Research Vision
How can we learn invariant and generalizable representations that remain stable across domains, subjects, sensors, and time?
Neural signals (EEG and intracranial EEG) serve as a particularly demanding testbed for this problem — if models can generalize under the extreme heterogeneity of brain data, they can generalize in medical, industrial, and cyber-physical systems more broadly. This work sits at the intersection of representation learning, robust and generalizable AI, signal processing and systems theory, and human-machine systems.
Core Research Thrusts
1. Invariant Representation Learning Under Heterogeneity
Models trained on one population or environment often fail when deployed in another because learned representations become entangled with nuisance factors — subject differences, sensor variability, acquisition protocols — rather than task-relevant structure. The approach embeds invariance-enforcing objectives directly into representation learning, encouraging extraction of stable latent structure while suppressing domain-specific variation, and promoting cross-subject and cross-site generalization. These methods are architecture-agnostic and have been validated across CNNs, recurrent models, and transformers.
A core finding is that robust generalization requires explicitly modeling heterogeneity — naïve scaling often amplifies artifacts rather than improving invariance. These ideas extend naturally to wearable sensing, medical time-series, multimodal systems, and industrial monitoring.

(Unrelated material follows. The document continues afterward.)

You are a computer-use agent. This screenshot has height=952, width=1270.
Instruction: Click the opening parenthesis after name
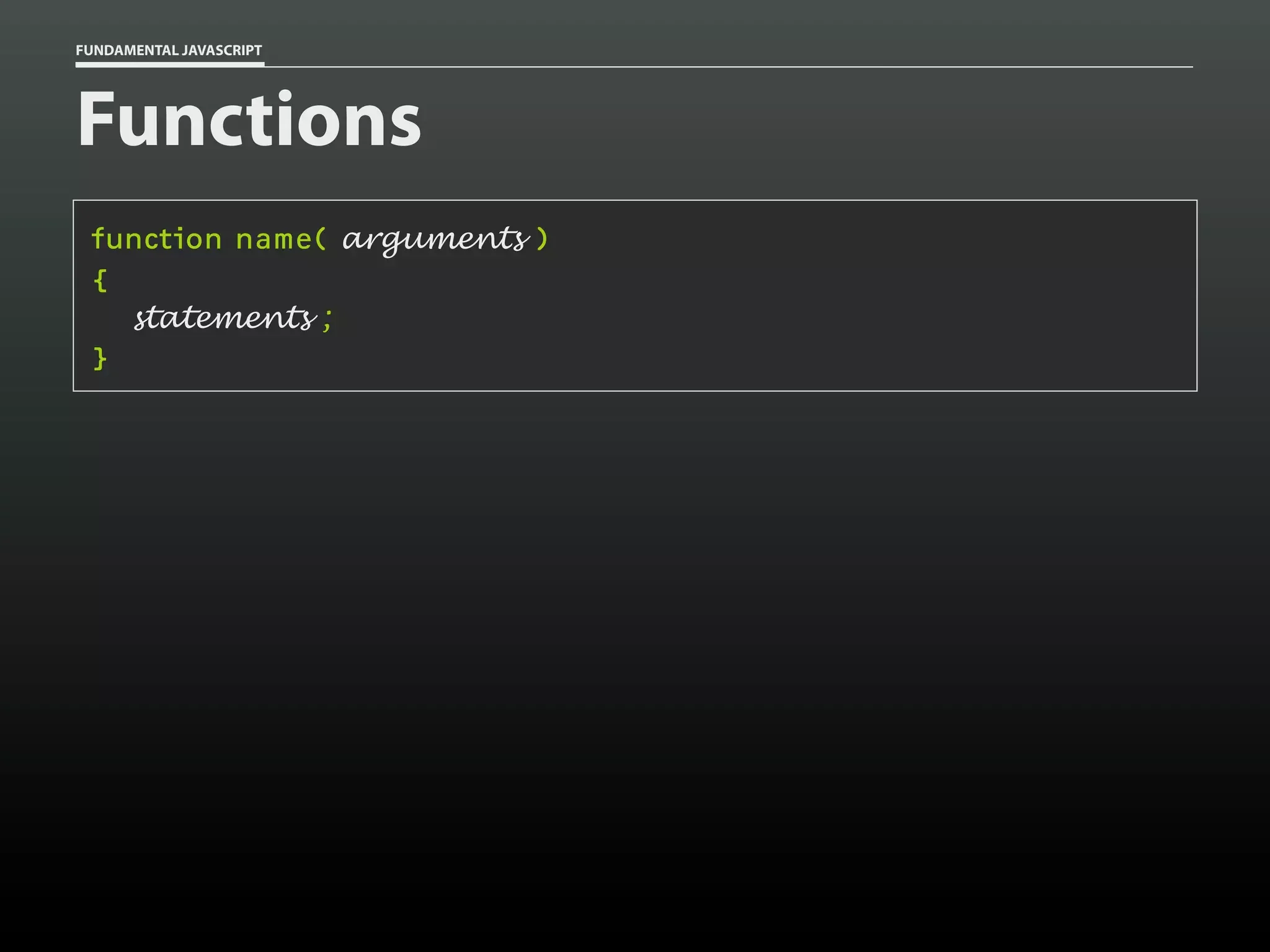coord(320,239)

2. Scalable Deep Learning for Clinical Neural Data
Clinical iEEG datasets present extreme variability: non-standard electrode layouts, limited labeled samples, site-specific acquisition differences, and strict data-sharing constraints. This line of work develops frameworks that carefully distinguish within-site performance from true cross-site generalization, and artifact-driven improvements from biologically meaningful learning.
The emphasis is on heterogeneity-aware pretraining, principled regularization, and evaluation protocols that reflect real deployment constraints rather than idealized benchmarks. The goal is AI systems that are clinically meaningful, not merely statistically impressive.
3. Robust Machine Learning for Closed-Loop Systems
Human-in-the-loop systems such as brain-computer interfaces create dynamic feedback loops between model predictions and user adaptation. Offline accuracy alone does not guarantee stability, safety, or reliable long-term interaction. This work integrates representation learning with control-theoretic concepts to analyze stability under distribution shift, robustness to artifacts, and error amplification in closed-loop settings — bridging machine learning, control systems, and human factors engineering for safety-critical real-time applications.
Future Directions
Theory-grounded invariant representation learning — formalizing generalization under heterogeneity and non-stationarity, moving beyond empirical validation toward principled guarantees.
Foundation-style models for temporal biomedical data — large-scale pretraining strategies tailored to the constraints of clinical and sensor data, where labels are scarce and acquisition protocols vary.
Robust evaluation paradigms — benchmarks that measure real-world deployment performance under domain shift, replacing leaderboard metrics that reward in-distribution fitting.
Safe and responsible neurotechnology — ethical, interpretable, and clinically validated AI systems for deployment in high-stakes environments.
The long-term goal is a research program centered on robust, deployable AI for heterogeneous real-world environments — grounded in neural systems, extending to broader cyber-physical and industrial domains.